Overview of the provisions of the so-called “florange law” related to takeover bids, double voting rights and allocation of free shares
Two years after the promise made by François Hollande to the employees of ArcelorMittal, the Law aimed at recapturing the real economy, known as the “Florange Law” (the “Law”) has just been published[1].
For the record, the bill, introduced on May 15, 2013 in response to the stir caused by the closure of the blast furnaces in Florange (Moselle), was definitely adopted on February 24, 2014 but was then referred to the Constitutional Council for constitutional review. The Council quite recently ruled that the challenged provisions set forth in Title III of the Law[2] were constitutional. This article provides an overview of the main provisions of this Title.
1. Introduction of a minimum acceptance threshold for takeover bids and reduction of the so-called “speeding ticket” threshold at 1%
In order to discourage creeping takeovers, Article 5 of the Law provides for the introduction of a new Article, i.e. Article L.433-1-2, in the French Monetary and Financial Code. Pursuant to this new Article:
- If, as of the closing date of the takeover bid, the bidder, acting alone or in concert within the meaning of Article L.233-10 of the French Commercial Code[3], does not hold a number of shares representing more than 50% of the equity securities or voting rights, the bid will automatically lapse.

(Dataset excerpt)
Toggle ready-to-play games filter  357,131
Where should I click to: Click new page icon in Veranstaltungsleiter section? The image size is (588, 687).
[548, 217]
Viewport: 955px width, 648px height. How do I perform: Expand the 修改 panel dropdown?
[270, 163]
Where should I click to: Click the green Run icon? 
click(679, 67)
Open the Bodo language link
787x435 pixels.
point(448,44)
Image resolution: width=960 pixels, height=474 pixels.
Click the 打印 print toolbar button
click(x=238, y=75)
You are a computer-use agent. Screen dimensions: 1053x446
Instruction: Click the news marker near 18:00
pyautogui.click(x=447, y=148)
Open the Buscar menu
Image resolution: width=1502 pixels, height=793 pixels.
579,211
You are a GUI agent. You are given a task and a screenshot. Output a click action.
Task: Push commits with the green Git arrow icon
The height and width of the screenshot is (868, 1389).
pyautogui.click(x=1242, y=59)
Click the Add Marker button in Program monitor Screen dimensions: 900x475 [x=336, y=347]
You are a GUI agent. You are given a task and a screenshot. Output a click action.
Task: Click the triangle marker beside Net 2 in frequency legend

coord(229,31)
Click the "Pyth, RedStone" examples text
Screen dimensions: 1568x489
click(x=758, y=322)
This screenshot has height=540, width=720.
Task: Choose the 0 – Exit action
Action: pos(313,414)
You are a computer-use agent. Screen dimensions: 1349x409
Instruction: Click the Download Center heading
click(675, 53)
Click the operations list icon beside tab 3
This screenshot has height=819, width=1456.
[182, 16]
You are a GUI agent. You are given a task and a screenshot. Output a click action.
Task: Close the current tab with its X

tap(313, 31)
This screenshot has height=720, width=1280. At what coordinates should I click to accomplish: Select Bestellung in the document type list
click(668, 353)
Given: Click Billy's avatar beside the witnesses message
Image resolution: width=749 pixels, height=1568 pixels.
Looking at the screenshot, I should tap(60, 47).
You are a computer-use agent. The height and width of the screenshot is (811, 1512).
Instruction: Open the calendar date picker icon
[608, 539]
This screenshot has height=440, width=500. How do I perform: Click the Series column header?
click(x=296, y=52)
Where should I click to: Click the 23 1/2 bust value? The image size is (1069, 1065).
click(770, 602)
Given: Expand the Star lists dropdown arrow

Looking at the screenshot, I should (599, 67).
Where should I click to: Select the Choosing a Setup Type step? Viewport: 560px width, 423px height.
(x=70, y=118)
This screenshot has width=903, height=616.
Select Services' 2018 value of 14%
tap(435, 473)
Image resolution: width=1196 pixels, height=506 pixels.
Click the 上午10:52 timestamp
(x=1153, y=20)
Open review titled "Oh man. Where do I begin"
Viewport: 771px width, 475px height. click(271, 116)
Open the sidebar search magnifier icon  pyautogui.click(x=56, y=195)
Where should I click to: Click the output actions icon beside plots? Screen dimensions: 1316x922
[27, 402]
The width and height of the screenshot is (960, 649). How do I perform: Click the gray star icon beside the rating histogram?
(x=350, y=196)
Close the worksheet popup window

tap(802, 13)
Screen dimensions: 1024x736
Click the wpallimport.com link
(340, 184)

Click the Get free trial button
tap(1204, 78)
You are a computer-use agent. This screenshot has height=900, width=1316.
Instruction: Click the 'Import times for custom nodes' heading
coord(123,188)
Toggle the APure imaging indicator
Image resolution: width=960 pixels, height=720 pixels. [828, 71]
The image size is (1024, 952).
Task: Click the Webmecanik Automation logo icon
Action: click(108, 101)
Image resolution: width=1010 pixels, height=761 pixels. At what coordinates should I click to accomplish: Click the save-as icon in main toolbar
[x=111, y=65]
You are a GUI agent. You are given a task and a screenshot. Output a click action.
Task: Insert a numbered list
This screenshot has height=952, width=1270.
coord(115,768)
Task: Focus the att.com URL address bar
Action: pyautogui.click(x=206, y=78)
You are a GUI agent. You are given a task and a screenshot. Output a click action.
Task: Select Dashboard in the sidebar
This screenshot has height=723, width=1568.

▶ TASK DESCRIPTION:
Continue the overview of the Florange Law's takeover and voting-rights provisions from the point where it stops. The material has no connection to the overview of the Florange Law.

▶ SOLVED EXERCISE:
- In addition, when the elapsed bid was a mandatory bid, the bidder, acting alone or in concert within the meaning of Article L.233-10 of the French Commercial Code, is deprived – for any General Meeting of Shareholders (“GMS”) that could be held until such bidder acquires the required number of equity securities – of the voting rights attached to the equity securities held in the company for the fraction of ownership exceeding:
- either the 30% threshold of equity securities or voting rights, if the takeover bid has been filed by a person, acting alone or in concert within the meaning of Article L.233-10 of the French Commercial Code, who has crossed, directly or indirectly, the threshold of 30% of equity securities or voting rights[4];
- or the number of shares the bidder held in the company prior to the bid plus 1% of the equity securities or voting rights, if the bid was made by a person, acting alone or in concert within the meaning of Article L.233-10 of the French Commercial Code, who holds, directly or indirectly, between 30% and 50% of the equity securities or voting rights and increases, within a period of less than 12 consecutive months, such shareholding interest by at least 1% of the equity securities or voting rights.
- The person who, acting alone or in concert within the meaning of Article L.233-10 of the French Commercial Code, has launched a mandatory takeover bid or holds, directly or indirectly, a number of equity securities or voting rights representing between 30% and 50% of the share capital or voting rights and has launched a bid that has elapsed, may not increase its ownership of equity securities or voting rights unless it/he/she informs the Autorité des marchés financiers (French Financial Market Authority, hereinafter the “AMF”), and files a draft bid to acquire a determined number of equity securities. If this provision is not complied with, this person shall be deprived of the voting rights attached to the equity securities held in excess of the number of equity securities or voting rights it/he/she initially held in the company.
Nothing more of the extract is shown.